(Items from a data source)

* * * * * * *

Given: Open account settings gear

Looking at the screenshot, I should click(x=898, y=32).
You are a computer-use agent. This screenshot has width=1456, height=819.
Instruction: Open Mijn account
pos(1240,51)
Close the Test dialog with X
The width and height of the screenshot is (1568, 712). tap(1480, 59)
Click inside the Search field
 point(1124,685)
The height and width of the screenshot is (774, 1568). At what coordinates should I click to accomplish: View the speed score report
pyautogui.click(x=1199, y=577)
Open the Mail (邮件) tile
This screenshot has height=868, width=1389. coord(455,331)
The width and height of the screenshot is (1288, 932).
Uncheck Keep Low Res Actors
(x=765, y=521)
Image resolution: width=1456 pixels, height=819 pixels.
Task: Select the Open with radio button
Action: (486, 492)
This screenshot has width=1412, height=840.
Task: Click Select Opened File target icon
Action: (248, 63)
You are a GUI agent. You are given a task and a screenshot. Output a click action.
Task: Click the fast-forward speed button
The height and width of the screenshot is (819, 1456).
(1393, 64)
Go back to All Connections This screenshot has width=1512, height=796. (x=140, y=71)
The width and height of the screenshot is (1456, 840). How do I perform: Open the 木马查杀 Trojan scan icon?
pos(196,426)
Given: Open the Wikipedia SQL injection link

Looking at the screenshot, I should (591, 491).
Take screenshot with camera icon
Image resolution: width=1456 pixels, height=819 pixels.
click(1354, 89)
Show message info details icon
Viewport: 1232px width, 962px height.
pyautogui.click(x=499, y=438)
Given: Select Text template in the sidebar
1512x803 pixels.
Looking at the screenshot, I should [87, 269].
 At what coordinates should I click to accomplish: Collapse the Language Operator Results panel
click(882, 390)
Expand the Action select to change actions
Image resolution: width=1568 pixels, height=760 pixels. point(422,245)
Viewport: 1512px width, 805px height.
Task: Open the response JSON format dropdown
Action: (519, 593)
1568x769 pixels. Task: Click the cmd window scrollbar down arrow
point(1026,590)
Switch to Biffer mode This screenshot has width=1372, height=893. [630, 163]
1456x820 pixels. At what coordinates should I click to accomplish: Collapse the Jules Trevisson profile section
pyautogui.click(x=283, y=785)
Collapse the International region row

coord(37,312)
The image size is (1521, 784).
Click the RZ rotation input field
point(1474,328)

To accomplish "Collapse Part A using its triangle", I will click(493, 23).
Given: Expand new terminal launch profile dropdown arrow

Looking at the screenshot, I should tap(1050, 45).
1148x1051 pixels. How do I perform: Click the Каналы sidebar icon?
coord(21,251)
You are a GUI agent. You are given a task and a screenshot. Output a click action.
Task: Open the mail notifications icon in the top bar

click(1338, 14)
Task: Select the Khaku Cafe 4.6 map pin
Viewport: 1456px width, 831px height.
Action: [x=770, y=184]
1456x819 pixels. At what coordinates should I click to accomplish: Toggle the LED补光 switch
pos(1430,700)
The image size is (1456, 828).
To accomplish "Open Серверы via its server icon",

* * * * * * *

§ **What you should do**: Make a verbatim copy of every entry shown above.

§ **Reply**:
Given: Open account settings gear

Looking at the screenshot, I should click(x=898, y=32).
You are a computer-use agent. This screenshot has width=1456, height=819.
Instruction: Open Mijn account
pos(1240,51)
Close the Test dialog with X
The width and height of the screenshot is (1568, 712). tap(1480, 59)
Click inside the Search field
 point(1124,685)
The height and width of the screenshot is (774, 1568). At what coordinates should I click to accomplish: View the speed score report
pyautogui.click(x=1199, y=577)
Open the Mail (邮件) tile
This screenshot has height=868, width=1389. coord(455,331)
The width and height of the screenshot is (1288, 932).
Uncheck Keep Low Res Actors
(x=765, y=521)
Image resolution: width=1456 pixels, height=819 pixels.
Task: Select the Open with radio button
Action: (486, 492)
This screenshot has width=1412, height=840.
Task: Click Select Opened File target icon
Action: (248, 63)
You are a GUI agent. You are given a task and a screenshot. Output a click action.
Task: Click the fast-forward speed button
The height and width of the screenshot is (819, 1456).
(1393, 64)
Go back to All Connections This screenshot has width=1512, height=796. (x=140, y=71)
The width and height of the screenshot is (1456, 840). How do I perform: Open the 木马查杀 Trojan scan icon?
pos(196,426)
Given: Open the Wikipedia SQL injection link

Looking at the screenshot, I should (591, 491).
Take screenshot with camera icon
Image resolution: width=1456 pixels, height=819 pixels.
click(1354, 89)
Show message info details icon
Viewport: 1232px width, 962px height.
pyautogui.click(x=499, y=438)
Given: Select Text template in the sidebar
1512x803 pixels.
Looking at the screenshot, I should [87, 269].
 At what coordinates should I click to accomplish: Collapse the Language Operator Results panel
click(882, 390)
Expand the Action select to change actions
Image resolution: width=1568 pixels, height=760 pixels. point(422,245)
Viewport: 1512px width, 805px height.
Task: Open the response JSON format dropdown
Action: (519, 593)
1568x769 pixels. Task: Click the cmd window scrollbar down arrow
point(1026,590)
Switch to Biffer mode This screenshot has width=1372, height=893. [630, 163]
1456x820 pixels. At what coordinates should I click to accomplish: Collapse the Jules Trevisson profile section
pyautogui.click(x=283, y=785)
Collapse the International region row

coord(37,312)
The image size is (1521, 784).
Click the RZ rotation input field
point(1474,328)

To accomplish "Collapse Part A using its triangle", I will click(493, 23).
Given: Expand new terminal launch profile dropdown arrow

Looking at the screenshot, I should tap(1050, 45).
1148x1051 pixels. How do I perform: Click the Каналы sidebar icon?
coord(21,251)
You are a GUI agent. You are given a task and a screenshot. Output a click action.
Task: Open the mail notifications icon in the top bar

click(1338, 14)
Task: Select the Khaku Cafe 4.6 map pin
Viewport: 1456px width, 831px height.
Action: [x=770, y=184]
1456x819 pixels. At what coordinates should I click to accomplish: Toggle the LED补光 switch
pos(1430,700)
The image size is (1456, 828).
To accomplish "Open Серверы via its server icon",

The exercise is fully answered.